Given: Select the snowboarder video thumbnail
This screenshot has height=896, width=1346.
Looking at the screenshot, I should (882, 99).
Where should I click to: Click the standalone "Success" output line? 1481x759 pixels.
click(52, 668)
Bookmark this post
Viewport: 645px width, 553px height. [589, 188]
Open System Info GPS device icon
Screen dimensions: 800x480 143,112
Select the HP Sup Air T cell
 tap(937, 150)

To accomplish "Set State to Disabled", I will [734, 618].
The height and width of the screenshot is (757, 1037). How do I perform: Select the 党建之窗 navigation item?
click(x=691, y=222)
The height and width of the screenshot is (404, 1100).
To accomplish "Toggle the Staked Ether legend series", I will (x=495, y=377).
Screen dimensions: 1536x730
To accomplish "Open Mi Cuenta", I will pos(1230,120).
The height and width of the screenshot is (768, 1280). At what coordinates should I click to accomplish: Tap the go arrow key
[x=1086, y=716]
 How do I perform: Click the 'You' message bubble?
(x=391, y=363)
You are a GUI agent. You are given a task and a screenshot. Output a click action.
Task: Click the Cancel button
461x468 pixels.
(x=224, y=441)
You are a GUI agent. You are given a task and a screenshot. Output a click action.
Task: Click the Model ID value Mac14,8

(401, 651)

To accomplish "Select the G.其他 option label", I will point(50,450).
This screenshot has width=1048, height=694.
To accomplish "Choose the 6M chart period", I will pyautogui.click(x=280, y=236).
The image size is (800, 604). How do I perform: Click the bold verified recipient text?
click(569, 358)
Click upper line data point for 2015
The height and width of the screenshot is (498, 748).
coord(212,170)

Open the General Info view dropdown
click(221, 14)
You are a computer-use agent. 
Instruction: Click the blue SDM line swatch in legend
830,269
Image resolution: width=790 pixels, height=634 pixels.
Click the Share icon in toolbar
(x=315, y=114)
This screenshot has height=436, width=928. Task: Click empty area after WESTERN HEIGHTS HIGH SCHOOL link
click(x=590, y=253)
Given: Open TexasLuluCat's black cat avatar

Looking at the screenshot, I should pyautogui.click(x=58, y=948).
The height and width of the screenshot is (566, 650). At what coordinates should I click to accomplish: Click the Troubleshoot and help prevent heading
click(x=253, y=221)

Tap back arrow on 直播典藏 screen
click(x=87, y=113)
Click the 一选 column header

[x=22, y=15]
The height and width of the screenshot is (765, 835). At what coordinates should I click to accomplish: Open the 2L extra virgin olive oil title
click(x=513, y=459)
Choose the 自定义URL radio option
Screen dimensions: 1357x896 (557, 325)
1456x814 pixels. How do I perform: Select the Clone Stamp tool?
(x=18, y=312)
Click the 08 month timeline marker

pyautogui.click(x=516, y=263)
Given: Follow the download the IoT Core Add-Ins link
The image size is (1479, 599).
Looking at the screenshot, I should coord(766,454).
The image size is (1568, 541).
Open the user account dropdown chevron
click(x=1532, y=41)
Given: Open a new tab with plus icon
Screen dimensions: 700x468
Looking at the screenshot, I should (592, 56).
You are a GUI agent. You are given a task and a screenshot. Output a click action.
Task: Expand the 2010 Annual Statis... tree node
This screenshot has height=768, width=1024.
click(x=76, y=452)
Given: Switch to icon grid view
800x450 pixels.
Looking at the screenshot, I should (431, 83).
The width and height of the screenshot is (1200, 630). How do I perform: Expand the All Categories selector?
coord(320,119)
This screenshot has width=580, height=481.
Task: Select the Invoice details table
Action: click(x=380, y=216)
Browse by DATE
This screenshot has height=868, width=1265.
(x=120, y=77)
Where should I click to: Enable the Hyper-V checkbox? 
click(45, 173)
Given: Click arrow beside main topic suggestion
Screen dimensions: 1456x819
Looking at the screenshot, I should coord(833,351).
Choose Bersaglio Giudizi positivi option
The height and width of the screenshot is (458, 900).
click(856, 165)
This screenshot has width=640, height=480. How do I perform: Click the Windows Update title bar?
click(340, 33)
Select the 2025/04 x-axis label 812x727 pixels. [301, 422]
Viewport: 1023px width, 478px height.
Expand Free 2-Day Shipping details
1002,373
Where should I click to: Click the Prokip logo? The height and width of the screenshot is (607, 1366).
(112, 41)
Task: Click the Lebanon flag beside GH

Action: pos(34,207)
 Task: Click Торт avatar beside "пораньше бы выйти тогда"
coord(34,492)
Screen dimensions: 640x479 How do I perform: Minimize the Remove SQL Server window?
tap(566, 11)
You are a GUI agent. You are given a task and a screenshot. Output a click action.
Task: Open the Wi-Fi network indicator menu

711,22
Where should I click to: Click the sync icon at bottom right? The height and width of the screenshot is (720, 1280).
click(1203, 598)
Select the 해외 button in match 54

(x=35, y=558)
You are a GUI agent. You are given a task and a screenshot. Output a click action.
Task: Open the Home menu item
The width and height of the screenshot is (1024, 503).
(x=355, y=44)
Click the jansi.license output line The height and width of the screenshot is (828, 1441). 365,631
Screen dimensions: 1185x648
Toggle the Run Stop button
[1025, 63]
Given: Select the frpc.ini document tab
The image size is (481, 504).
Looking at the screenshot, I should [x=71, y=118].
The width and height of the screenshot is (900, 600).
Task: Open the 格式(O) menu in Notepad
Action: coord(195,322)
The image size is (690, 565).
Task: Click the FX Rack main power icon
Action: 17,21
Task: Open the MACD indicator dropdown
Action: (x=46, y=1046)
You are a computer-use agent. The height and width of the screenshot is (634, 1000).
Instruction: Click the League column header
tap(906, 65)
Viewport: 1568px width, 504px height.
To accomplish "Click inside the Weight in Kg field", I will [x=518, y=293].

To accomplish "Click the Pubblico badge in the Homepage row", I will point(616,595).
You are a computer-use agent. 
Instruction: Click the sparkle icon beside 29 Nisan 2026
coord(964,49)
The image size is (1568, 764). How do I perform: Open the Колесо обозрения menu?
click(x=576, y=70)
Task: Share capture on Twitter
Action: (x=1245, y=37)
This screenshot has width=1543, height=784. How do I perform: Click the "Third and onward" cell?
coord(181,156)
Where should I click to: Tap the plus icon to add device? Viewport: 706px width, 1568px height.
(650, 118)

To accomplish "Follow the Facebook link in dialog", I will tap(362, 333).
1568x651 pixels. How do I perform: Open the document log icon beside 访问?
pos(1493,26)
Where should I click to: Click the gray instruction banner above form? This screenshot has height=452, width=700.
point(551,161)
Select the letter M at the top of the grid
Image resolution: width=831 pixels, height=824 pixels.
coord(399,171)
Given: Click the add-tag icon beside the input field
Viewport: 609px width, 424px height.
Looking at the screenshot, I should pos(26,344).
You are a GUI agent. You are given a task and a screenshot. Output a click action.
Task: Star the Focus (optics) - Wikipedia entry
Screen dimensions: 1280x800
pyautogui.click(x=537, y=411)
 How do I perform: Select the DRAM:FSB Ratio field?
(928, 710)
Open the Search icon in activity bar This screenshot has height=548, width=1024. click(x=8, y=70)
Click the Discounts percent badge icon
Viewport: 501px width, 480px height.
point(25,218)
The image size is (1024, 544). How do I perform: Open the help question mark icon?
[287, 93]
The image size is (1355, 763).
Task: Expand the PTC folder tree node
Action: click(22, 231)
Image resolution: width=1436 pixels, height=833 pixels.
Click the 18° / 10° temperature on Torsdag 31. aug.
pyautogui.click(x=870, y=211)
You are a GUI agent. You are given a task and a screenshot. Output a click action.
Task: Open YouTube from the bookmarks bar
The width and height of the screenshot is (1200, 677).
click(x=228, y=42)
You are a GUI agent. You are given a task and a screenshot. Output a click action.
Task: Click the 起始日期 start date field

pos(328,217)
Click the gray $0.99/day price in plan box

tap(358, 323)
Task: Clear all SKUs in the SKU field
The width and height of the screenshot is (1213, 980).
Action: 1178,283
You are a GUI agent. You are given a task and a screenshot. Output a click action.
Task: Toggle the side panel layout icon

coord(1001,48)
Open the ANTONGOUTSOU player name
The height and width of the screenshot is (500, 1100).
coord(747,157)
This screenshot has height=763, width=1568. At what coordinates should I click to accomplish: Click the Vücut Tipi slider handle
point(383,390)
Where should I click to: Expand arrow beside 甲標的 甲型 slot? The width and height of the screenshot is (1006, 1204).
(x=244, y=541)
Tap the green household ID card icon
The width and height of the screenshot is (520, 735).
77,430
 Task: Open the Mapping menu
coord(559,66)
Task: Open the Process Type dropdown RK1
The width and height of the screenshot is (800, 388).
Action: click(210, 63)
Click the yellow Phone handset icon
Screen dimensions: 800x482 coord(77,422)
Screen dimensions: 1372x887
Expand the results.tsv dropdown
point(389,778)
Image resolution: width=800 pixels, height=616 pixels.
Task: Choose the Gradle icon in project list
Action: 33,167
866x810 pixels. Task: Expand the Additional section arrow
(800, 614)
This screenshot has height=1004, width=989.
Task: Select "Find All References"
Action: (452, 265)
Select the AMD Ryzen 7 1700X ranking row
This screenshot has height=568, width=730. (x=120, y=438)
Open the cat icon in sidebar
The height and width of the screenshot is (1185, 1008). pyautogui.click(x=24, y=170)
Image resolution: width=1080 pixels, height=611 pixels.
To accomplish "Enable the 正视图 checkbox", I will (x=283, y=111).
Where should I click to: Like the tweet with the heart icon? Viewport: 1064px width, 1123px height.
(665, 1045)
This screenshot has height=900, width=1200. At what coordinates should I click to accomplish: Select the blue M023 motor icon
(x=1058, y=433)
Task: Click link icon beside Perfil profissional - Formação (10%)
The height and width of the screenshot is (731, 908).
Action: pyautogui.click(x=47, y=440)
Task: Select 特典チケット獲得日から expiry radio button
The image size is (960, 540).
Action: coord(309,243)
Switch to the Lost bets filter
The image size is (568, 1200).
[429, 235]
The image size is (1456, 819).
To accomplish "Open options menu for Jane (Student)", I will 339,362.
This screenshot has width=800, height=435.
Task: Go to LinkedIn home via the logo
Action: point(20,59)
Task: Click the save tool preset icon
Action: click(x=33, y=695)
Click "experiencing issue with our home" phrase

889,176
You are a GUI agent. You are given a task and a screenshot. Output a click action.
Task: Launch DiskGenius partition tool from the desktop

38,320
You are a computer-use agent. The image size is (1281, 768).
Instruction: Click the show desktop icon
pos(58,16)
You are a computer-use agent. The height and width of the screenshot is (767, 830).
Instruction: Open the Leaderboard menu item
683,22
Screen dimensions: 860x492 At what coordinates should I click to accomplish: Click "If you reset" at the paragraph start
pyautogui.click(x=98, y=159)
++++
A copy of each line above that holds the word "Follow" is the expected answer.

SOLUTION FOR THIS TASK
Given: Follow the download the IoT Core Add-Ins link
To accomplish "Follow the Facebook link in dialog", I will tap(362, 333).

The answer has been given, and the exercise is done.